Gentilissimi, mi rivolgo al vostro competente aiuto per 2 temi.

Desidero segnalare che, purtroppo, nonostante i ripetuti solleciti e il supporto tecnico offerto anche da Netmedica, un collega della nostra AFT non ha ancora provveduto all’attivazione del portale (per sua non volontà), discostandosi da quanto deciso dal resto dei componenti. 
Confido che tale inadempienza individuale non pregiudichi la posizione degli altri 22 medici regolarmente adempienti.
 
Gradirei inoltre ricevere un parere in merito a una questione sollevata da diversi colleghi dell’AFT, riguardante il diritto del paziente all’oscuramento dei dati. Nello specifico, si richiede un chiarimento sui seguenti punti:  
Legittimità del diniego: qualora un assistito si opponga alla condivisione della propria cartella clinica con gli altri medici dell’aggregazione, come deve essere gestita la sua posizione?
Procedura tecnica: è possibile procedere all’oscuramento selettivo dei dati sul portale di interoperabilità (Netmedica)?
Accesso ai servizi AFT: Il paziente che nega il consenso alla condivisione dei dati perde il diritto di usufruire dei servizi garantiti dall’AFT (come la copertura oraria estesa presso altri studi del gruppo)?
Vi ringrazio in anticipo per le risposte che vorrete darmi.
Buon lavoro

Cara Collega,
rispetto all’inadempienza di singoli colleghi, che di fatto agiscono in difformità da una norma, la responsabilità è individuale e tali devono essere le conseguenze.
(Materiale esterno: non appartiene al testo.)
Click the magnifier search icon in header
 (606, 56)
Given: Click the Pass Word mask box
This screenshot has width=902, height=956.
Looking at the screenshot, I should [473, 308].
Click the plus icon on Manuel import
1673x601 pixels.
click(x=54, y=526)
Trovandoci in una situazione nuova per tutti verificheremo con le ASL le iniziative che verranno intraprese.
Per quanto riguarda il consenso:
– il paziente ha diritto di negare la condivisione dei propri dati
– tecnicamente, si esclude la trasmissione dei suoi dati o la visualizzazione dei suoi dati attraverso la Gestione esclusione pazienti https://www.netmedicaitalia.it/it/gestione-esclusione-pazienti/
– il paziente non perde i suoi diritti, ma avrà un’assistenza peggiore perché il medico diverso dal suo a cui eventualmente si rivolga non potrà essere aggiornato o aggiornare il collega. È una scelta dell’assistito che dobbiamo accettare, così come la possibilità di oscurare dati importanti dal FSE.